Calculating G Using an Inclined Track

1. Oct 2, 2011

jpm_iv

I need to experimentally find gravity using information from a lab we finished last week. Should I not be getting 9.8 m/s² at each angle or am I doing something wrong? And if I should indeed be getting ≈9.8 m/s² as my y-acceleration, can you point me in the right direction?

2. Oct 2, 2011

grzz

You can get more help if you give a diagram of the apparatus used and the measurements taken.

3. Oct 2, 2011

jpm_iv

Sorry for being unspecific, I was looking more for a general answer. But we had a cart travel down a sloped track, had times recorded at A and B, along with a time taken to travel from A to B, all of which were known distances. This was used to calculate v1, v2, and a. Then we had taken two height measurements 60cm apart, and used this to find the angle of the track to the table. Then I multiplied the calculated acceleration by sine of the angle to get y-acceleration. Basically should this y-acceleration be ≈9.8 m/s/s or should it be proportionally related like y-acceleration/angle = g/90?

4. Oct 2, 2011

grzz

Were there any other forces parallel to the track besides a component of the weight of the cart?

5. Oct 2, 2011

jpm_iv

Nothing was applied to the cart directly, it was just set at the top and then released.
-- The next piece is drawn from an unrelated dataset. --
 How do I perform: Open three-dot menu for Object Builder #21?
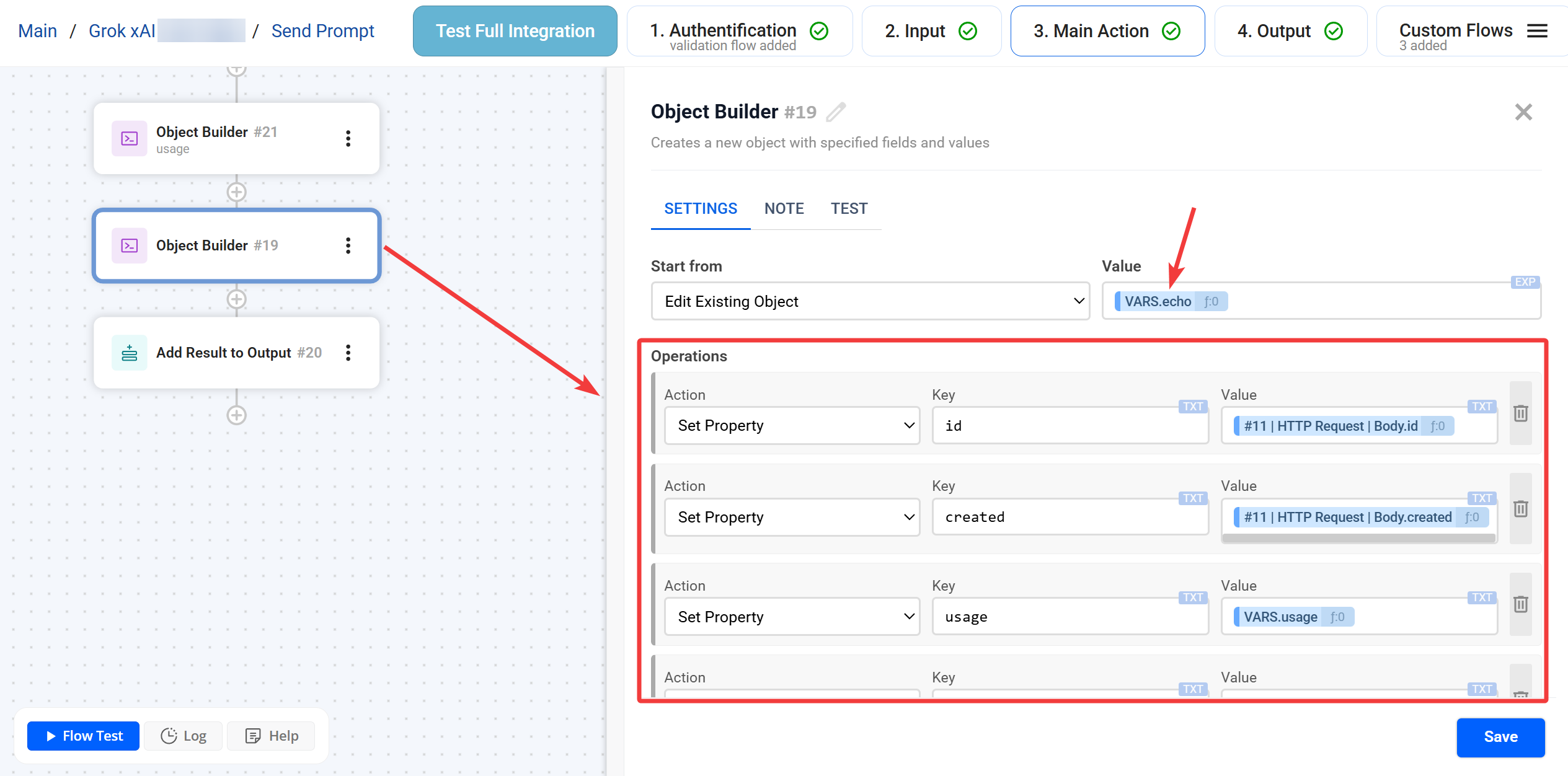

Obviously there are factors of friction and air resistance, but this is the third week of a high school mechanics course and we're limiting everything to kinematics.

6. Oct 2, 2011

grzz

If friction is negligible (eg air track) then the measured acc will be gsin(angle between track and horizontal)

7. Oct 2, 2011

jpm_iv

Okay, that gives me more consistent results. I had been solving for g by g=asin.